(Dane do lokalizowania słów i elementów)
________

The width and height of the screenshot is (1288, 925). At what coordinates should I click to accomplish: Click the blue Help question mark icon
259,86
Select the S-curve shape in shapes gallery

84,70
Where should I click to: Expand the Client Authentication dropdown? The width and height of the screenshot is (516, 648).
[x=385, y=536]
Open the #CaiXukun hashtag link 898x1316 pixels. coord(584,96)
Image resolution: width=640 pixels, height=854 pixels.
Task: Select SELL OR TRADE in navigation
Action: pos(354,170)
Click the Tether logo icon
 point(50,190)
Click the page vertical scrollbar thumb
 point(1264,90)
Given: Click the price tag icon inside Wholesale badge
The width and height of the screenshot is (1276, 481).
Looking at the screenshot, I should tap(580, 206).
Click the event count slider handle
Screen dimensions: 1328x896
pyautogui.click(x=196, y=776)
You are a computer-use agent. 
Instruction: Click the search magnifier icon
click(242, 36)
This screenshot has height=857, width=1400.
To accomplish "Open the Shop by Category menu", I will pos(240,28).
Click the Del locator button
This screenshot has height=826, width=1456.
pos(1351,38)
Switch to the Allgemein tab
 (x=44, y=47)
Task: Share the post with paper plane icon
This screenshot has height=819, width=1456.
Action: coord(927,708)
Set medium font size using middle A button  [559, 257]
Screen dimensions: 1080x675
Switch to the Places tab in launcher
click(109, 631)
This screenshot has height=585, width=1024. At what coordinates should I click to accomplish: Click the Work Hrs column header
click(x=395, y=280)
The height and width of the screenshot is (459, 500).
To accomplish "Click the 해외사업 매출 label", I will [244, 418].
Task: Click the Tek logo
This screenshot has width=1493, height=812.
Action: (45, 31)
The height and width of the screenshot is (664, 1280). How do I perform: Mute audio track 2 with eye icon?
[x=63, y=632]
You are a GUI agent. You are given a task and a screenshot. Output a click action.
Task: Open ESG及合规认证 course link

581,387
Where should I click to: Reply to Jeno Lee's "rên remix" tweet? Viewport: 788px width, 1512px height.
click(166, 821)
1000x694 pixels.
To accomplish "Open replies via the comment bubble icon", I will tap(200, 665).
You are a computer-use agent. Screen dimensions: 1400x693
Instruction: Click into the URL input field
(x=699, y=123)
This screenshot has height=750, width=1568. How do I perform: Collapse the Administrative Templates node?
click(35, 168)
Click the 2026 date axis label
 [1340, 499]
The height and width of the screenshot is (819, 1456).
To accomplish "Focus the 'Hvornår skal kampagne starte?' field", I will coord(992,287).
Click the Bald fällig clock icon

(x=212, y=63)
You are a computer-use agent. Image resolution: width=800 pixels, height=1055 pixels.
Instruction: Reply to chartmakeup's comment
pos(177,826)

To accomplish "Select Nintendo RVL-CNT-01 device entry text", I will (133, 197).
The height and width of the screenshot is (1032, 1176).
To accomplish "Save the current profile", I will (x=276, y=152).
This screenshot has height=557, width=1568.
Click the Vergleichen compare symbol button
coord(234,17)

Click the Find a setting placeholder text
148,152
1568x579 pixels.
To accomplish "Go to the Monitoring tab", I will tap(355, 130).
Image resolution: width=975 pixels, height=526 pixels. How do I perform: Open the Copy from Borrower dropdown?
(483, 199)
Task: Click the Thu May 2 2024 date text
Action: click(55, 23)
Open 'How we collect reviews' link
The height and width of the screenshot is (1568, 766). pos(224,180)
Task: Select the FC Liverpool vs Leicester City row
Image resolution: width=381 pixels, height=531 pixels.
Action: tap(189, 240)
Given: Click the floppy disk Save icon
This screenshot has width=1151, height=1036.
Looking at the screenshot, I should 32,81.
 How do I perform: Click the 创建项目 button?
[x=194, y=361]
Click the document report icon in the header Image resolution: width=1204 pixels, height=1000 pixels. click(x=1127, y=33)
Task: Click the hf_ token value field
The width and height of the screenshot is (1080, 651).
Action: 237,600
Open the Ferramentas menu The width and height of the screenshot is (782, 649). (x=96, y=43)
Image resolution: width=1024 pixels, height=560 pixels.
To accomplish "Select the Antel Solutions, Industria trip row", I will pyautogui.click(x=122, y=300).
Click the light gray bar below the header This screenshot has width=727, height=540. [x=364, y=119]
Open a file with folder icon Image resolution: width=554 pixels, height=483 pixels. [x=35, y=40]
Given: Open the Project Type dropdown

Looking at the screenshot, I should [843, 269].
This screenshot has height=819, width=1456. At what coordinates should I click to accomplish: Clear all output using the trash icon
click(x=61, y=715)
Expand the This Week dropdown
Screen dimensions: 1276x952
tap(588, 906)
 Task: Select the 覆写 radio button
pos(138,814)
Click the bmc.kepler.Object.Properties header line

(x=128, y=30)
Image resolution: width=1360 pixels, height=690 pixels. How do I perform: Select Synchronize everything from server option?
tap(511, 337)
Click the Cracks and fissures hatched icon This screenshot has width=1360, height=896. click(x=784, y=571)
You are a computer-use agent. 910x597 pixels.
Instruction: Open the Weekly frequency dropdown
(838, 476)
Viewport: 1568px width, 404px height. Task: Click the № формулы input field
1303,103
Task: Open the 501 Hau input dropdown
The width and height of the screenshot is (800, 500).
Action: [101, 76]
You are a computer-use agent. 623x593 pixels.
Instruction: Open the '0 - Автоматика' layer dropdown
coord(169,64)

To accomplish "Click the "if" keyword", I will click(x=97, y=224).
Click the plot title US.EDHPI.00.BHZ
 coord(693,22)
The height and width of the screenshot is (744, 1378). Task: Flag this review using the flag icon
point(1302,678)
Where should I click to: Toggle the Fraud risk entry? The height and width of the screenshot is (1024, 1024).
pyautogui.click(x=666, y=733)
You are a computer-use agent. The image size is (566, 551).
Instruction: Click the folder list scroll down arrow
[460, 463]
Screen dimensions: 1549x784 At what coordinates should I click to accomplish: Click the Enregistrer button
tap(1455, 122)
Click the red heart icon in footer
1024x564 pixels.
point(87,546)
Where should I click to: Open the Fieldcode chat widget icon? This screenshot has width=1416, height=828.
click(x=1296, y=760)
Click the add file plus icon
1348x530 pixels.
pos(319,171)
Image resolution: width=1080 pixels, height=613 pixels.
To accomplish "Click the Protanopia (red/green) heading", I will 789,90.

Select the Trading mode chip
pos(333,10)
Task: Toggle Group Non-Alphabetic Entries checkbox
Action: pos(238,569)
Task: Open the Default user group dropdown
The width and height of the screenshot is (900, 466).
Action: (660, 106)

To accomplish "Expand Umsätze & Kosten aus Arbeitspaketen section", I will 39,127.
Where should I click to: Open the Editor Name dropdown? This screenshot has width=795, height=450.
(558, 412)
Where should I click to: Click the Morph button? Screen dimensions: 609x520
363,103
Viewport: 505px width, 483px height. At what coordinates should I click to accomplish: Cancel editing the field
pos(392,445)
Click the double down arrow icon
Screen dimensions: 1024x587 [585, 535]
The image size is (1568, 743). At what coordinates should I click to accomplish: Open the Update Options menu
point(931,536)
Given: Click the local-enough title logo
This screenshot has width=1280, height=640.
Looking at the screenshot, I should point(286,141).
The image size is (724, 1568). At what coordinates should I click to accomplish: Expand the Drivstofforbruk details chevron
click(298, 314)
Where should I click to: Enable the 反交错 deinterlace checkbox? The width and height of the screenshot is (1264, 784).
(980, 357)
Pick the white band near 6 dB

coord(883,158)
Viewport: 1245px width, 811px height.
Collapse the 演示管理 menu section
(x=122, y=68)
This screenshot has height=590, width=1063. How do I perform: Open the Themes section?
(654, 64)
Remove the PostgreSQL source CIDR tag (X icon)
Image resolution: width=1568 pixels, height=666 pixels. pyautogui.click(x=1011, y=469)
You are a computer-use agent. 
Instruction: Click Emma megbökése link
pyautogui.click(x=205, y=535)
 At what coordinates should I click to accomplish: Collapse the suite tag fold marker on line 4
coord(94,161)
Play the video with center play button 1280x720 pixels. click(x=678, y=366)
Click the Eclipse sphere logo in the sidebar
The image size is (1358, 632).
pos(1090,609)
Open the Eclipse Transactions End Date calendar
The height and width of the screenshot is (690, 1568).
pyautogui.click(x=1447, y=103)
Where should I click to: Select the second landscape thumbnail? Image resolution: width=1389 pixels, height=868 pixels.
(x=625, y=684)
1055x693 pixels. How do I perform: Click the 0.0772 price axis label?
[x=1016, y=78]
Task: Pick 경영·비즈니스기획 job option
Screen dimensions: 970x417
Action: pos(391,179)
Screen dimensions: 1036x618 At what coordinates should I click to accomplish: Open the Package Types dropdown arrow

________

**POLECENIE:** Zamień „Work Hrs” na „Overtime” i przepisz wiersze od tego z „Set medium font” do tego z „Action: (45, 31)” włącznie. Wszystko inne zostaw bez zmian.

**ROZWIĄZANIE:**
Set medium font size using middle A button  [559, 257]
Screen dimensions: 1080x675
Switch to the Places tab in launcher
click(109, 631)
This screenshot has height=585, width=1024. At what coordinates should I click to accomplish: Click the Overtime column header
click(x=395, y=280)
The height and width of the screenshot is (459, 500).
To accomplish "Click the 해외사업 매출 label", I will [244, 418].
Task: Click the Tek logo
This screenshot has width=1493, height=812.
Action: (45, 31)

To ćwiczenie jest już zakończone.